9. Get a grip on your training load and emphasize quality not quantity. The saying goes, “I used to train 20 hours a week until I got a powermeter”. A prime example is illustrated by riding Sweet Spot
. Achieve greater physiological adaptations than by riding in zone 2 alone and have the data to show for it.

8. Test your fitness “fo’ free” anywhere, anytime with a field test. Show up on your group rides and wow your arch nemesis by exaggerating your power at threshold in watts/kilogram of body weight.

7. Optimize your aerodynamic position. Yes, a powermeter is an expensive proposition but it can also be a cheap man’s wind tunnel. During a field test, a powermeter can be used to optimize the rider’s aerodynamic position aimed at reducing aerodynamic drag.

6. Lose weight by figuring out your daily nutritional requirements by converting energy expenditure (kilojoules) into calories.

5. A powermeter is the ultimate way to incorporate sweet spot training into your program. Take what works from an old school training technique and see why with new school technology.

4. Perform intervals properly with more consistency, precision, feedback, and analytical ability. A powermeter displays wattage in real time (i.e. instantaneously) so you know how hard to go and it’ll keep you honest during your intervals!

3. Completely dial in your overall training load with power based performance modeling. Training by duration and distance is good. However, the ability to prescribe, execute and manage a scientifically designed training plan by measuring energy expenditure in kilojoules and overall training stress with the metric Training Stress Score is more precise.

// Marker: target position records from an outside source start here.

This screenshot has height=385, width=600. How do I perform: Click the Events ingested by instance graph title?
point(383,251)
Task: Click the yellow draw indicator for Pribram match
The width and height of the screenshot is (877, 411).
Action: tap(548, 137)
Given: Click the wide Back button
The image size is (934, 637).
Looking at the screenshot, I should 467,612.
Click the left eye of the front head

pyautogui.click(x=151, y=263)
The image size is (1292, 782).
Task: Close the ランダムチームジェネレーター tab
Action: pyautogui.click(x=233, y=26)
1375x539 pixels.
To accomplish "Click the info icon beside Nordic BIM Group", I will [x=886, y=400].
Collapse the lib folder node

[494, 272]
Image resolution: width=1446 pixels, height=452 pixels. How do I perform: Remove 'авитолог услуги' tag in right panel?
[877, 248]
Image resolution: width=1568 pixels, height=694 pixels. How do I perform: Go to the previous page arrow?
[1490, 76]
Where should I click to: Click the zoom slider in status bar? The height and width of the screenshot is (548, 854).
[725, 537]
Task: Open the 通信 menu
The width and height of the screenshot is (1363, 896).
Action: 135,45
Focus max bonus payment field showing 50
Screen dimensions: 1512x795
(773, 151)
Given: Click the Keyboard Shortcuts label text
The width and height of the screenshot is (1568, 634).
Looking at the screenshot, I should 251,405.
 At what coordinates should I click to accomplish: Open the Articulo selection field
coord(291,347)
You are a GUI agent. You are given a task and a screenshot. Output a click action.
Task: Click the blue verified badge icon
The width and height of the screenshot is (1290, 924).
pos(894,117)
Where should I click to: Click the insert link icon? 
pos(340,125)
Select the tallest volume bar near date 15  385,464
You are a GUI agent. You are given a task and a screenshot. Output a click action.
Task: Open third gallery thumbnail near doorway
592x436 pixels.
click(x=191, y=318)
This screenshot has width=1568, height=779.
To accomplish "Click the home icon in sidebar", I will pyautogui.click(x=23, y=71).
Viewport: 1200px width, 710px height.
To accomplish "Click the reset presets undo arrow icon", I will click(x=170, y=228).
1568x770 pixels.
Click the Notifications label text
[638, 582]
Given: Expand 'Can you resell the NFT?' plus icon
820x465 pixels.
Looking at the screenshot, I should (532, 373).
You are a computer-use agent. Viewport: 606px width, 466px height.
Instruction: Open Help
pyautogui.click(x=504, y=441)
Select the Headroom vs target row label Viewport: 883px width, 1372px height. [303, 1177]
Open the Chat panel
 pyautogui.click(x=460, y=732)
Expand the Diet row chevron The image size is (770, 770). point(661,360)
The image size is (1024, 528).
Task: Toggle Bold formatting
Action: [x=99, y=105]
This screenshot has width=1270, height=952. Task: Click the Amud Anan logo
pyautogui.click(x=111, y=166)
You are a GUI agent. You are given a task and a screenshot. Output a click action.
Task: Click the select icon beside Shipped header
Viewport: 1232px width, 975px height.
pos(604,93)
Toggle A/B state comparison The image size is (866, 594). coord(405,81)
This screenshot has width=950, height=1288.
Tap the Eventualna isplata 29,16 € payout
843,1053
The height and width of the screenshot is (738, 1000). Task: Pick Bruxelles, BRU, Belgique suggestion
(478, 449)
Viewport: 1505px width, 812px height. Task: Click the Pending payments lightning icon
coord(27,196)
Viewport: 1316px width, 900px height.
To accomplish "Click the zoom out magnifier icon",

2. A powermeter takes post race analysis to a whole new level by giving you and your coach something to analyze and serving as a common language for discussion. There is no more, “I got dropped.” A powermeter is brutally honest and now it’s “I got dropped because of x, y, and z”. More importantly it paves the way for adjusting your training to overcome those deficiencies.

1. Model out your training: You’ve been hitting the sauce hard, training 10, 12, and upwards of 15 hour per week. But what is the cumulative effect all those hours, kilojoules and TSS combined together? With a power meter it’s possible to use The Shit That Will Kill Them
a.k.a. a power-based impulse-response performance model. Boil all of your files, an entire season’s worth, down into three numbers: Chronic Training Load, Acute Training Load and Training Stress Balance or “form”. You’ll be able to figure out if you are training too much, not enough, and most importantly “just right”. Use the model to arrive on the start line of your most important races(s) in “peak” form.
Most importantly, a powermeter gives athletes and coaches data to exchange and use as a tool for getting faster.  The data serves as the ultimate form of communication which is the MOST important part of coaching.  For example, the common question 'how are you feeling?' becomes 'how did you feel while you were making 300 watts?'  The coach knows that 300 watts is 10% less than the athlete's threshold power and wants to make sure that this feels easy.  if not, it's an indication that the athlete needs to rest to avoid overtraining.

Best of luck to everyone this holiday season and good luck convincing Santa for a powermeter. May all your cycling wishes come true exceeding even your biggest dreams for 2014.